Tim van Beveren:  And is this common knowledge since?

 

Prof. Dr. Henschler: Hopefully, yes. Some people know, others do not, I don't know the reason why. Sometimes chemistry is a little bit complicated, and thinking into molecular structures is, to some people an awful business, and though they resist a little bit in going deeper into the matter.

 

Tim van Beveren:  Would you think that proper scientific studies of the phenomena we're facing here, of contaminated cabin air should be done, and can it be achieved with today's technology?

 

Prof. Dr. Henschler: They should be done on a large scale where you monitor with analytical techniques what is the outlet, what comes into contact with the individuals at exposure, and what is the composition of these complex mixtures. And this in relation to the complaints brought forward by the cabin personnel and the passengers on a large epidemiological basis.

 

Tim van Beveren: So if TCPs shouldn't be in the engine oil, there should be other substances which are available?

 

Prof. Dr. Henschler: Less toxic or non-toxic ones! Better alternatives, yes.

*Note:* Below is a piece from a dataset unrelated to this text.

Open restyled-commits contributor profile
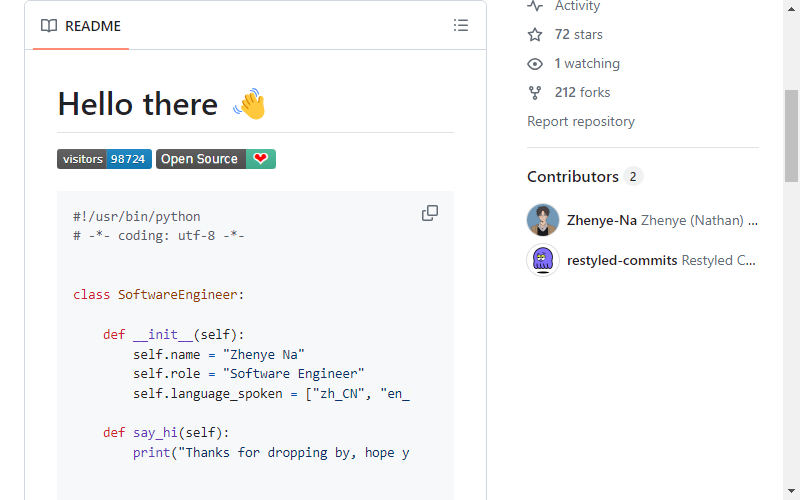Viewport: 800px width, 500px height. [x=622, y=260]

Certainly TCP is a very toxic compound, but not the only one. There is another candidate for being eliminated, beta-naphthylamine which is a proven human carcinogen of high potency. The others I don't know of.

 

Tim van Beveren: What makes these chemicals so dangerous to the human being?

 

Prof. Dr. Henschler: Cancer is one of the irreversible phenomena in medicine. If cancer comes into consideration, the evaluation changes from non-irreversible. Cancer in humans is in some way inevitable, the efficiency of treatments is still a little low.

 

Tim van Beveren: So given the fact that some claim that TOCP is the most toxic but there is MOCP and DOCP as well in the oil, what would you say as a toxicologist about just focusing on the TOCP?

 

Prof. Dr. Henschler: This is a crude underestimation of the toxic potential. If you focus on TOCP, tri-ortho-cresyl phosphate which has the lowest toxicity of all isomers containing ortho-cresyl. So, we have to focus on the di- and particularly the mono-ortho ethers. For regulatory purposes I would recommend to say an amount of TCP as a whole containing ortho-cresyl to a certain extent. This is a clear-cut definition.

 

Tim van Beveren: Would you say that there are differences between inhaling TCP and ingesting TCP?

 

Prof. Dr. Henschler: Principally not, because what is active is not the compound itself but a metabolite which has to be taken up either through the digestive tract or the skin or the pulmonary tract, to be transported to the blood and from there to the liver where it is enzymatically converted to the highly reactive intermediate. So it doesn't matter through which entry the compound gets access to the circulation.

 

Tim van Beveren: Would you inhale heated engine oil?

 

Prof. Dr. Henschler: Me? No, never! I was very much surprised to read these reports that people get exposed to these compounds.

 

Tim van Beveren: You did research back 50 years ago. You initiated research, you found that there is a high toxicity. What does it tell you now 50 years later? It seems that people do not draw the right conclusions?

 

Prof. Dr. Henschler: It tells me that they haven't picked up the recommendations of careful toxicologists. I have always recommended to keep emission exposures as low as possible and look for better alternatives, so it was much of a surprise to me to be informed of those types of incidents.